Since sharing my thoughts on the PayPal mandate back in April, it became more and more obvious as time went on that the eBay proposal would have to be pruned back. For many, this decision renews confidence in the ACCC as more than a toothless tiger – even though it enlisted the support of many interested parties to support its position.

What would have been a huge win for eBay in pushing PayPal has not all been lost – in fact far from it. Somewhat buried in the backlash against eBay is that the fact that the use of PayPal as a payment method (along with other accepted methods that seller elects to accept) is still mandatory – meaning every listing on will include PayPal as a payment method.

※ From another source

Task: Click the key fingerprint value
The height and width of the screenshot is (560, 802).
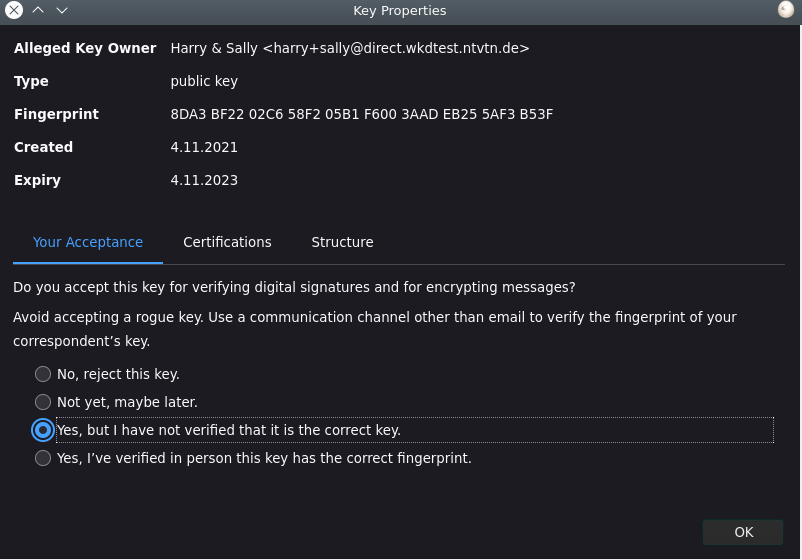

There are great benefits for eBay and consumers with this move, to list a few:

  • Significant growth of registered PayPal users in Australia
  • Revenue upside through icnreased use of PayPal as a payment method
  • Improved customer experience for buyers through buyer protection and ease of payment
  • Faster access to money for sellers through ‘instant’ payment capability

There continues to be absolutely no doubt about the convenience PayPal delivers to consumers, I remain a big advocate for the service, but I am very happy that both buyers and sellers have a choice (albeit that the blue “P” is forced as one).

The only issue that remains is the fact that PayPal is simply more expensive for sellers to accept vs. bank transfer. Arguably this will increase the base price of eBay listings (in turn lifting eBays final value fee revenue) as sellers look to recoup costs associated with accepting PayPal payments. eBay strictly forbids sellers from charging a surcharge for accepting PayPal… Does this ring any RBA & ACCC Interchange bells for anyone?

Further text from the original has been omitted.